Id. 54 P.2d at 77 (citing with approval Frans v. Young, 24 Iowa 375 (1868)). The court therefore holds that the common law unity of possession was not destroyed when IB&T obtained physical possession of the jointly owned stock certificates.
Therefore, no severance of the jointly owned stock certificates occurred before Richard Ogilvie’s death. IB&T took as security the interest of but one of two joint tenants. This interest extinguished when Richard Ogilvie failed to survive respondent Ogilvie. IB&T thus has no interest in the *368stock certificates that is now enforceable against respondent Ogilvie.
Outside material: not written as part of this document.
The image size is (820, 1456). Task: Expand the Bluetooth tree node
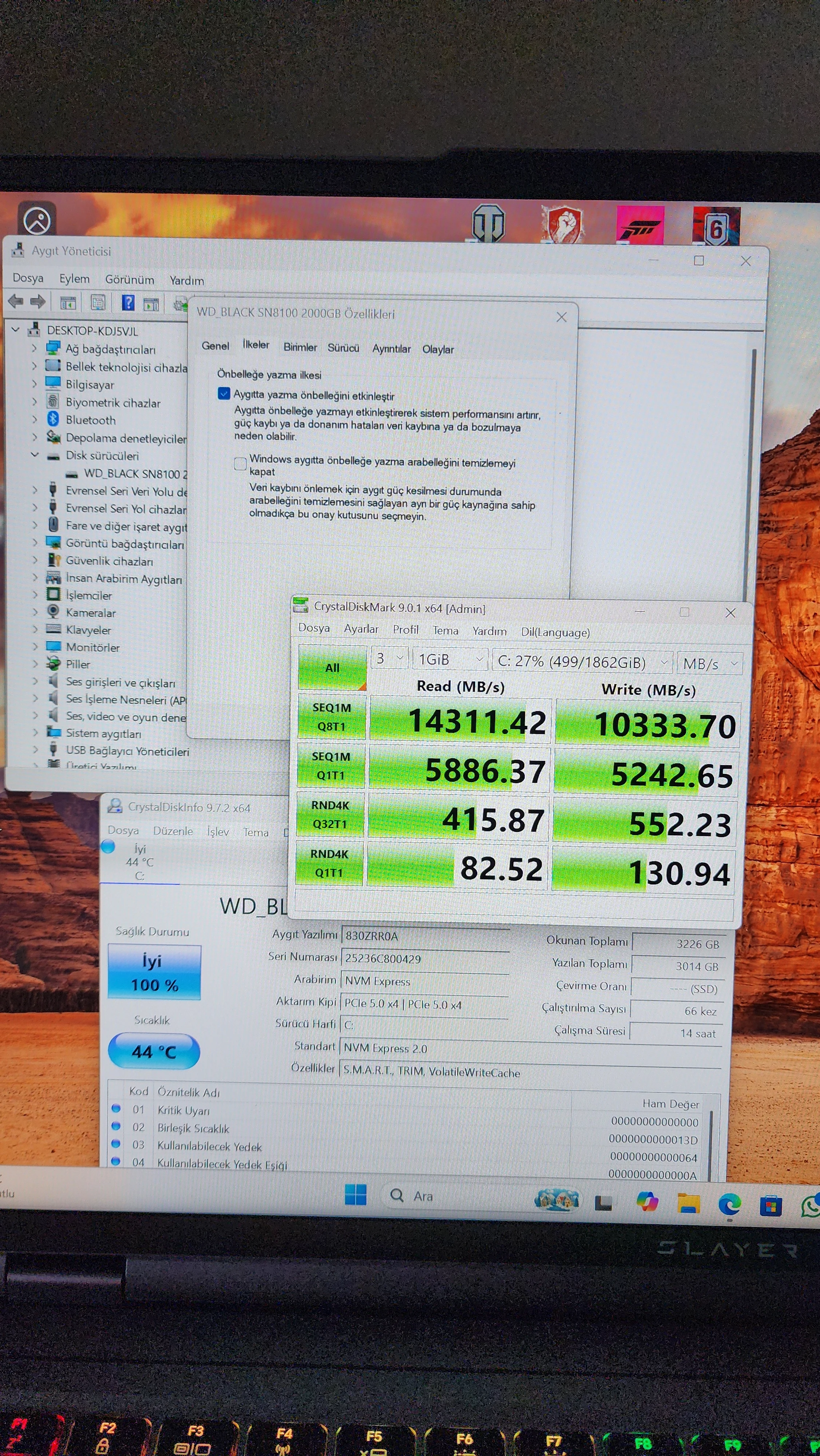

The judgment of the district court is affirmed with instructions to enter appropriate orders transferring possession of the stock certificates to respondent Ogilvie as the surviving joint tenant. Costs to respondent Ogilvie.
DONALDSON, J., concurs. SHEPARD, C. J., concurs in the result.. 28-8-311. Effect of unauthorized indorsement. — Unless the owner has ratified an unauthorized indorsement or is otherwise precluded from asserting its effectiveness
(a) he may assert its ineffectiveness against the issuer or any purchaser other than a purchaser for value and without notice of adverse claims who has in good faith received a new, reissued or re-registered security on registration of transfer; .
. The competing rights of a pledgee and nonparticipating joint tenant of stock certificates pledged by a debtor joint tenant are also not addressed by the Idaho Uniform Commercial Code — Secured Transactions, except as provided by I.C. § 28-1-103.